How long would the route take in a car on Vancouver’s roadways?
How far can she ride a bike before she’s done?
And would she have the peddle-power to make it home after a long day? And would the accompanying adult want to do four of those trips a day – there and back for a drop; there and back for the pick-up?
Was the best option to move to the other side of the city?
(The resounding “NOOOO” from the pack still rings in my ears).
And then it came to us. The only sustainable way to make sure that our commute was consistently low impact was an electric cargo bike where our child is the cargo. In fact, we have found that we don’t just use it to transport our little one to school and back but also to all her sporting ventures and well as trips to the grocery store and such. It’s great, you just bike right up and drop off.
We have done over 2000 kms in less than 6 months. This is now our preferred local mode of transportation and here are the reasons why.
The bike we purchased is – hands-down – one of the best investments we’ve made. It was a bit spendy but I believe that, when it comes to electric bikes, you get what you pay for. The good news is it will pay for itself in saved parking, insurance and fuel costs.
We move faster than the cars that are clogging the streets. It’s a great ride, and my daughter feels comfortable and secure. Vancouver is relatively bike friendly so we take bike routes almost all the time. It’s easier than a car and there’s never an issue finding a place to park. You don’t need special athletic gear – this bike is just as happy with your work clothes, play clothes, or school clothes.
You get some exercise – at the level you want
I get as much exercise as I choose and and never more than I want. You can adjust the amount of “assist” but you always have to pedal. And, as we are much more likely to take this bike than our standard bikes, we are clocking far more “pedalling” hours now. The low-impact of pedalling will accommodate this type of exercise well into our advancing years. I sometimes am challenged to build exercise into my day (lack of time, reduced options during lock-downs, or injuries) but I can always get it on my commute to and from the office or the elementary school.
Vancouver is a rainy place with one of the most temperate climates in Canada. We rarely see snow, so we don’t really have to do anything to prepare for wintery road conditions. Hello friends in Calgary (where they saw the white stuff well into the month of May this year)... you may be interested in the balloon tires that hug a snowy road. Here on the Wet Coast, I will likely invest in the new attachments they have to provide some rain coverage.

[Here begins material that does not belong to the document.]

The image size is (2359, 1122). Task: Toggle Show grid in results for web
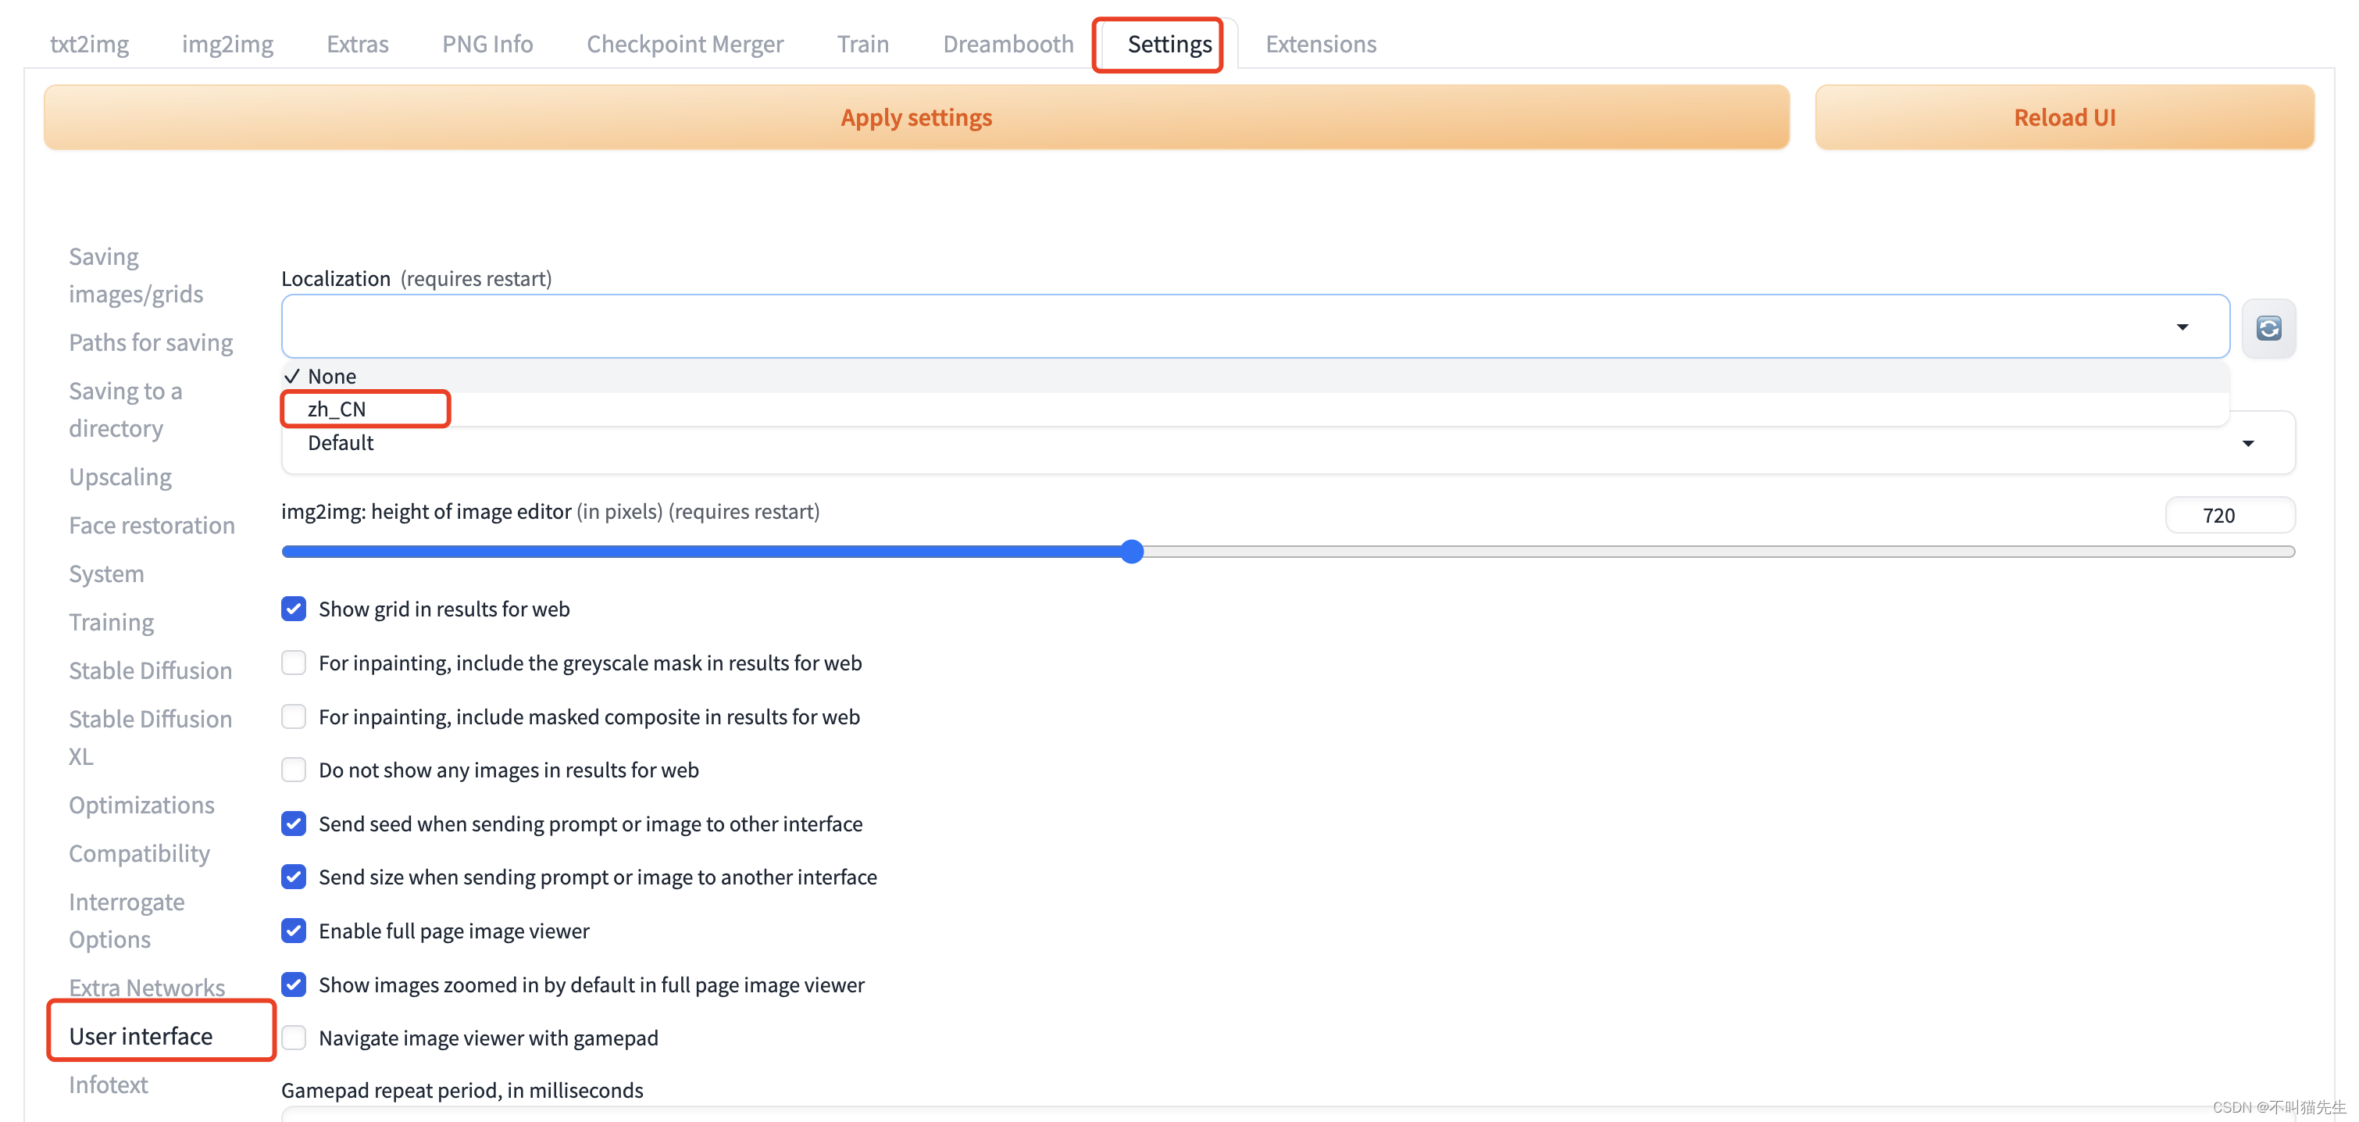pyautogui.click(x=295, y=608)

It has environmental benefits
So much better for the environment than cars, electric bikes have virtually zero emissions, and are not dependent on fossil fuels (at least not in British Columbia where hydro is the primary energy source) and they do not pollute the air. Added bonus - they’re quiet so they don’t contribute to noise pollution, save for the bell you may have to use once in a while.
Supply chain issues
COVID has increased the demand for anything related to outdoor activities and, of course, that includes all types of bikes. At the same time, COVID has disrupted supply chains causing a real lag in meeting demand. For the sake of the planet, let’s hope that the demand keeps growing for all the reasons mentioned and, as we come out of COVID, the supply issues get smoothed out. However, in the short and even medium terms, continue to expect delays in delivery of the bikes and their parts. (You knew I’d bring it back here, right?)
In an article in Car and Driver “The Ride into Our Electric Future Will Be Led by Bikes, 2019”, it was predicted that 300 million electric bikes will be out on the world's roads by 2023. I get it. It’s the way to roll.